Work instruction 1 =
Answer these questions using the article about the Basement Coffeehouse:
(a) What street is the church on?
(b) How old is Mark Phillips?
(c) Who started the coffeehouse?
Work instruction 2 = Rewrite the part of the article about the Basement Coffeehouse starting with "Acoustic guitar slung" and going on through "the church basement.", putting "work boots" in place of "cowboy boots".
Work instruction 3 = Write the next part of the article about the Basement Coffeehouse, picking up after its last sentence.

Given passage =
————————
Advertisement

The Basement : Light of ‘Cultural Exiles’ Shines in Coffeehouse

Share
Times Staff Writer

Mark Phillips is singing.

Acoustic guitar slung over his shoulder, his scruffy cowboy boots tapping the beat, the janitor at the Echo Park United Methodist Church is playing songs of railroad tracks and the West to a tiny audience in the church basement.

It is Saturday night at the unassuming church on Alvarado Street north of Sunset Boulevard. And on Saturday nights, the basement becomes a makeshift coffeehouse--a dimly lit sanctuary for artists of all kinds.

Since a former choir director at the church started the free Basement Coffeehouse eight years ago, the small room with a shabby stage, creaky card tables and religious books stacked in a corner has been the scene once a week of folk music and poetry readings, New-Age paeans and subdued talk among friends.

Advertisement

“Los Angeles is sort of a city of exiles and refugees in many ways, whether it’s from Central America or Iowa,” said the Rev. David Farley, pastor of the church. “They either come to escape something or they come to pursue some dream. The coffeehouse is sort of for the cultural exiles, for people who feel they have some art to share and need to do it.”

Phillips first performed at the coffeehouse six years ago--an urban troubadour who landed in California after crisscrossing the country several times by thumb and train. Now he works at the church, and he puts together the coffeehouse every Saturday night, calling on friends and friends of friends to play their music and eat cake.

“Saturday is a long night for me, but I still think it’s worth doing,” said Phillips, a lanky man of 40 with long sideburns and a quiet, watchful manner. “I done a lot of hitchhiking in my bohemian days, but I’m settled down now; I’m rooted like a tree. I’ve settled into middle age.”

The entertainment at the coffeehouse, Phillips acknowledged, ranges from professional to embarrassing. But he said the place isn’t there to provide star performances. It is there, he said, to give people like him a chance to play.

“He’s been through some rough times in his life and his therapy is his guitar,” Farley said of Phillips. “He’s enabled this place to survive. The coffeehouse and him are sort of mutually dependent on each other at times.”

Farley said the coffeehouse also serves as a way for a mainline Protestant church to survive the exodus of its original members--mostly white and middle class--from Echo Park.
————————
(Stored data)
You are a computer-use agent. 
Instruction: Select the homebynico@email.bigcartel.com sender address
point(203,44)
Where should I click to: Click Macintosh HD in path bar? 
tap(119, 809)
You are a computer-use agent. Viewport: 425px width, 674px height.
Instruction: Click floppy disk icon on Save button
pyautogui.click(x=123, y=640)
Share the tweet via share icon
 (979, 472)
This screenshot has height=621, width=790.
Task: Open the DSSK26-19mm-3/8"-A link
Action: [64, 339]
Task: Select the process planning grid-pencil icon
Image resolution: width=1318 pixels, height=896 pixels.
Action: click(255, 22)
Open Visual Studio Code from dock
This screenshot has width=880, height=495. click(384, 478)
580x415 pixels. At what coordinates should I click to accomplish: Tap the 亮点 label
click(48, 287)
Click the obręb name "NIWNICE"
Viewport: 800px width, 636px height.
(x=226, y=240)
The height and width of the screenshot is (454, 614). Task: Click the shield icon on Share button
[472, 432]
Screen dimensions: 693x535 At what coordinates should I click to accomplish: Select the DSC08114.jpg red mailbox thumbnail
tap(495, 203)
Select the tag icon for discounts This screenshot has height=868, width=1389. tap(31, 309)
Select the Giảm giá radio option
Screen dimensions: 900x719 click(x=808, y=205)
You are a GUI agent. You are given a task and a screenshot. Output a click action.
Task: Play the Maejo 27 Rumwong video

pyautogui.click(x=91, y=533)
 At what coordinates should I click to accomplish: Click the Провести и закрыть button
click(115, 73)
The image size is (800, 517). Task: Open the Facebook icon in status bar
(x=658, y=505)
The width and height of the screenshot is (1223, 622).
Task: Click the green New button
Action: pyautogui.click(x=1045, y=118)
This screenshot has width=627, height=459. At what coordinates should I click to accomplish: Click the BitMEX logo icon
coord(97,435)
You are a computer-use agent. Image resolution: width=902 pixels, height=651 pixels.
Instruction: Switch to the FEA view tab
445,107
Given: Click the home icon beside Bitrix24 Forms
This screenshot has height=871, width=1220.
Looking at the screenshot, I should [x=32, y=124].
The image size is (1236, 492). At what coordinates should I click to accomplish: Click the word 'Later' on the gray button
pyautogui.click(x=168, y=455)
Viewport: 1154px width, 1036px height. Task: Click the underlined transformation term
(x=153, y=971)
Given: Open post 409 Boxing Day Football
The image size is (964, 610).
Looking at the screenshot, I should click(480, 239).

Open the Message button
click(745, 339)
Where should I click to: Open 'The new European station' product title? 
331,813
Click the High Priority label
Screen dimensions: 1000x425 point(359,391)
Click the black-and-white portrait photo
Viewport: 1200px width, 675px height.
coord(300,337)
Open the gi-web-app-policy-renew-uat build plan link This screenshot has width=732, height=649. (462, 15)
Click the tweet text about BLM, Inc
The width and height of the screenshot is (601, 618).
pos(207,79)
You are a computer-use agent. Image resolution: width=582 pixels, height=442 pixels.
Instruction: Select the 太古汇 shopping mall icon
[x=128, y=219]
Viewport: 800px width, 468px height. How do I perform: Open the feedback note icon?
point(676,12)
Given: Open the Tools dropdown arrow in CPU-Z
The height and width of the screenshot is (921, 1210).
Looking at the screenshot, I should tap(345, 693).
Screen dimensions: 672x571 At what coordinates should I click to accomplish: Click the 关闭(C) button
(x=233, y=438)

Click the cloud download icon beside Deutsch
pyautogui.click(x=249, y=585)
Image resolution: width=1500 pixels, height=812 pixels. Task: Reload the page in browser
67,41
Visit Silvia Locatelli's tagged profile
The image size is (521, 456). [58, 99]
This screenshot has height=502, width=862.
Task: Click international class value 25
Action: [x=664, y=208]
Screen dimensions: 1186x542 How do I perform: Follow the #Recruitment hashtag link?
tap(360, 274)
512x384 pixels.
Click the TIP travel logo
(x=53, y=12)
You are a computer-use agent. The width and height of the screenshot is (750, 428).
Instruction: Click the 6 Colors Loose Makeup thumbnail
————————
Written answer 1 =
(a) Alvarado Street, north of Sunset Boulevard.
(b) 40.
(c) A former choir director at the church.

Written answer 2 =
Acoustic guitar slung over his shoulder, his scruffy work boots tapping the beat, the janitor at the Echo Park United Methodist Church is playing songs of railroad tracks and the West to a tiny audience in the church basement.

Written answer 3 =
Advertisement

“As those populations moved to the suburbs, their churches did as well,” Farley said. “Our commitment here is not to be captive to that kind of mold, to be a church for the people of the neighborhood. We have to work hard to be a part of L.A.”

Among a small but varied group of singers and poets, the Basement Coffeehouse has indeed become an important part of their cityscape. And on any given Saturday, the crowd of 15 to 25 usually includes people from the neighborhood.

‘A Lot of Characters’

“It has a lot of character--a lot of character because it has a lot of characters,” Farley said. “We’ll have a lot of people from the Westside all chiced up; we’ll have old bag ladies sort of huddled by the piano escaping the cold with some popcorn.”

Last Saturday night, Bruce Morasch, a UCLA graduate student who calls himself “bowerbird intelligentleman,” recited his rhymes, his voice booming as he padded from one side of the stage to the other:

I’m just a restless, reckless poet from Los Angeles:

orange juice for breakfast on the Los Angeles Crest;

Advertisement

movie stars and boulevards,

and cars and cars and cars;

a restless, reckless poet from Los Angeles.

bdbb, bdbb, bdbd, bdbb;

bdbb, bdbb, bdbdbd.

“One day, I don’t know, poetry just started popping out of me,” he said. “And so you look around for a place to share it. Places like these.”

Advertisement

As Morasch gestured broadly on stage, unkempt blond hair flying and black-clad limbs flailing, a woman who calls herself “Lalaland” stretched, catlike, on a Ping-Pong table in one corner.

“See, there is a message in my rhymes if you want to hear it, but if not, it’s kind of surface,” she whispered, punctuating her phrases with soft taps on a drum she bought at Toys R Us. “It seems to some as nonsense, but to others as a code.”

Word of Mouth

The coffeehouse survives on donations, but the food, coffee and entertainment are free. Phillips advertises the Saturday night performances in culturally oriented newspapers and finds performers largely through word of mouth.

Earl Anderson, a sweet-voiced tenor with an acoustic guitar, performed at the Basement Coffeehouse on a recent Saturday night. A nurse at a drug abuse clinic by day and a folk singer by night, he says there are few places in Los Angeles with the intimate and casual atmosphere that his music requires. The coffeehouse, he said, has that atmosphere--and it gives him a place to play.

“The thing I like about it is it’s sort of the proverbial folk music coffeehouse, sort of a throwback to the ‘60s,” Anderson said. “People are singing songs that they believe in and that they like.”